A personal injury attorney should negotiate your claim or case for you.
Our injury attorneys work closely with all our clients to put together a full scope of the unique economic and non-economic losses they have and may have experienced as a result of their accident, without leaning on generalized outputs from claims software. Each claim, case, and settlement we work on and build is totally unique to each of our clients.
To further support our clients, our attorneys can discreetly reference detailed records of similar claims and cases we’ve worked on in the past. We can use this along with professional insights from doctors, engineers, vocational experts, economists, and/or other specialized experts we have worked with in the past to help us gain a better understanding of the nature and severity of your accident, and the current and future damages you may incur as a result.
These resources can give us indispensable leverage in building the value and validity of your claim.
To help our clients even further, our firm works on a contingency fee basis, meaning you will not have to pay for anything of our legal services unless we are able to successfully settle your claim or case.
Get the Car Accident Settlement You Deserve with GB Law
If you’ve been injured in an accident, you may be wondering what the next step is. Our personal injury attorneys realize that navigating the legal and insurance process can be daunting.
Unless you’ve been through the injury claim or case process in the past, the legal vocabulary can be difficult to navigate.

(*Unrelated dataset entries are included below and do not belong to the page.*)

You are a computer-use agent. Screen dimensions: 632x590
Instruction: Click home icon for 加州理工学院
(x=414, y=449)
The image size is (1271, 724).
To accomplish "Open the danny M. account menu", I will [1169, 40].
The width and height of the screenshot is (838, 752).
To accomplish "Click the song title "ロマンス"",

Many of the questions we receive from our clients include:
What is a personal injury claim?
What’s the difference between a claim and a case?
What is a settlement?
What is a verdict?
In this blog post, we will explain what personal injury claims are along with some of the key steps in the personal injury case process.
What is the Difference Between Personal Injury Claims vs. Cases?
What is a Personal Injury Case?
The nomenclature can be a little different depending on who you speak to. We often refer to a “case” as when a client seeks legal representation in the process of filing a claim and/or seeking legal recourse with their insurance company.
Some firms may use “case” or “legal case” interchangeably with “lawsuit.” From a technical standpoint, your case doesn’t become a lawsuit until a personal injury attorney files a lawsuit against an insurance company.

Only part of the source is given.